I spent a lot of time in Boothbay Harbor when I was little. Nana grew up on the Adam's Pond Road, which was dubiously named after our family, who bought their 200 acres and built their "big house little house back house barn" with "vessel money." Nana and her three sisters and her brother who "wasn't right" were raised by their mother and grandmother after their father died in a shipwreck. She was ashamed because they had to live on "mother's money," which was something the state of Maine paid out to widows with children. She was proud because if they didn't grow it, raise it, sew it, can it, knit it, gather it, or build it, they didn't need it.
We used to visit Toots and Louis who were cousins who lived behind the Big House where Nana grew up and where Aunt then lived.

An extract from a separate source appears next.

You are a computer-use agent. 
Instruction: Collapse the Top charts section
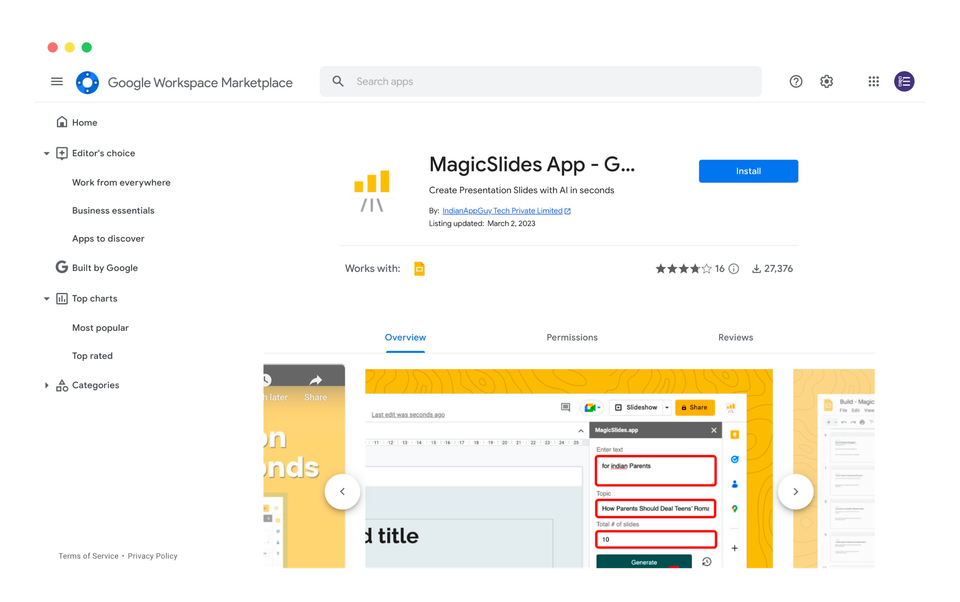[46, 298]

There was a mystery surrounding Aunt, but it was hard for me to imagine the birdlike old woman as anyone's red-headed illegitimate child. That was beside the point. The real point was that she shouldn't have the Big House. But again, I didn't understand why anyone would want to take a house away from someone whose fingers were as brittle and harmless as twigs.

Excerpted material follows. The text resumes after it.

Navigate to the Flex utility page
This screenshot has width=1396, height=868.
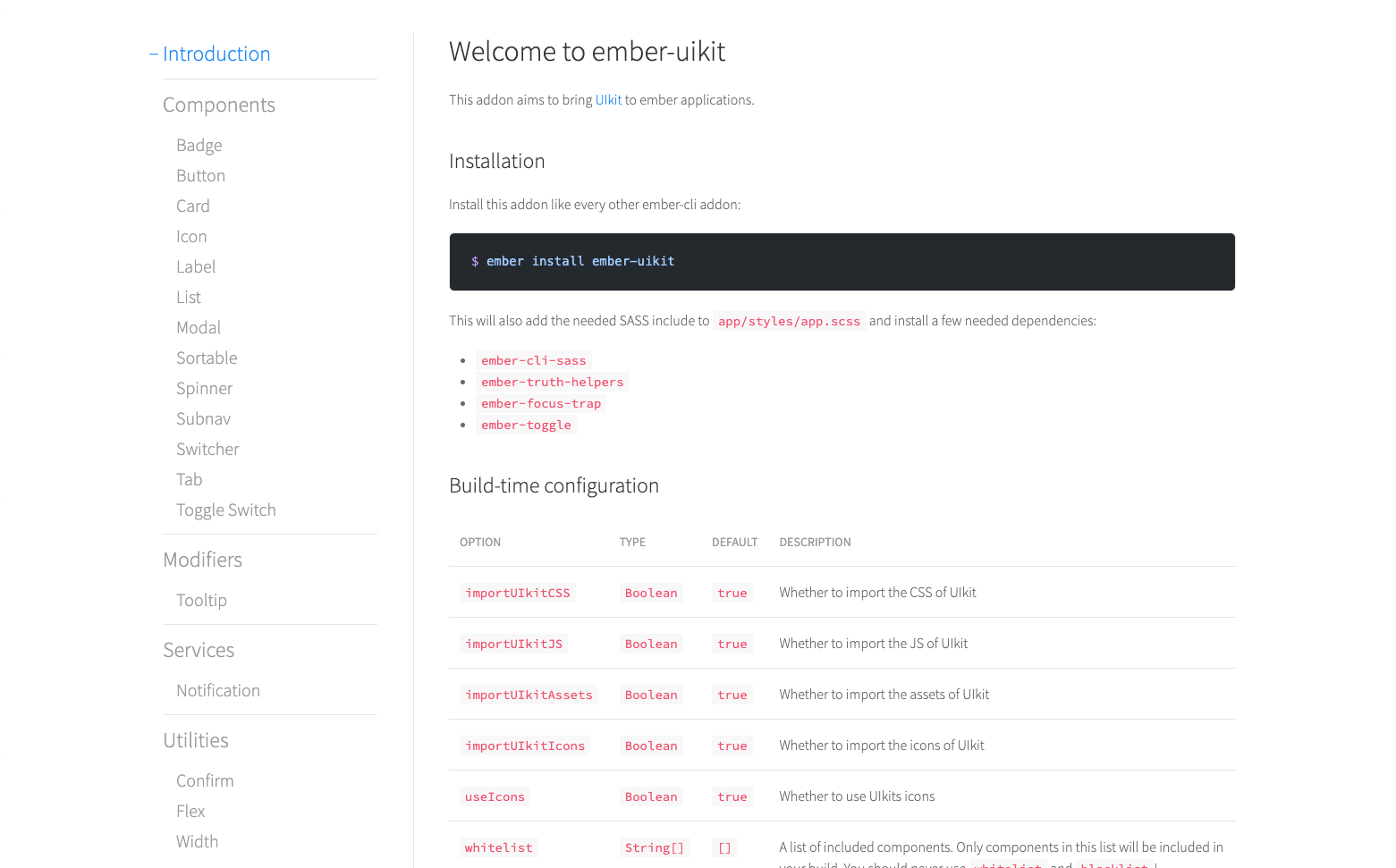(x=190, y=811)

I loved Boothbay Harbor. Nana told me stories like how the townspeople burned a cross in the dooryard because my great-great grandmother, AnnieBelle, took in the Methodist preacher from away who was tarred and feathered for banning the town dance on Saturday nights.
Nana and her sisters had two big rocks near the house that they called "Aunt Susan" and "Aunt Emma." I thought she was nuts when we would drive by and always wave, but I am 41 now, and I don't make a trip to Boothbay Harbor without a drive around Adam's Pond, and salutations to the two big. moss-covered hummocks overhung by maple leaves that do kind of look like hair.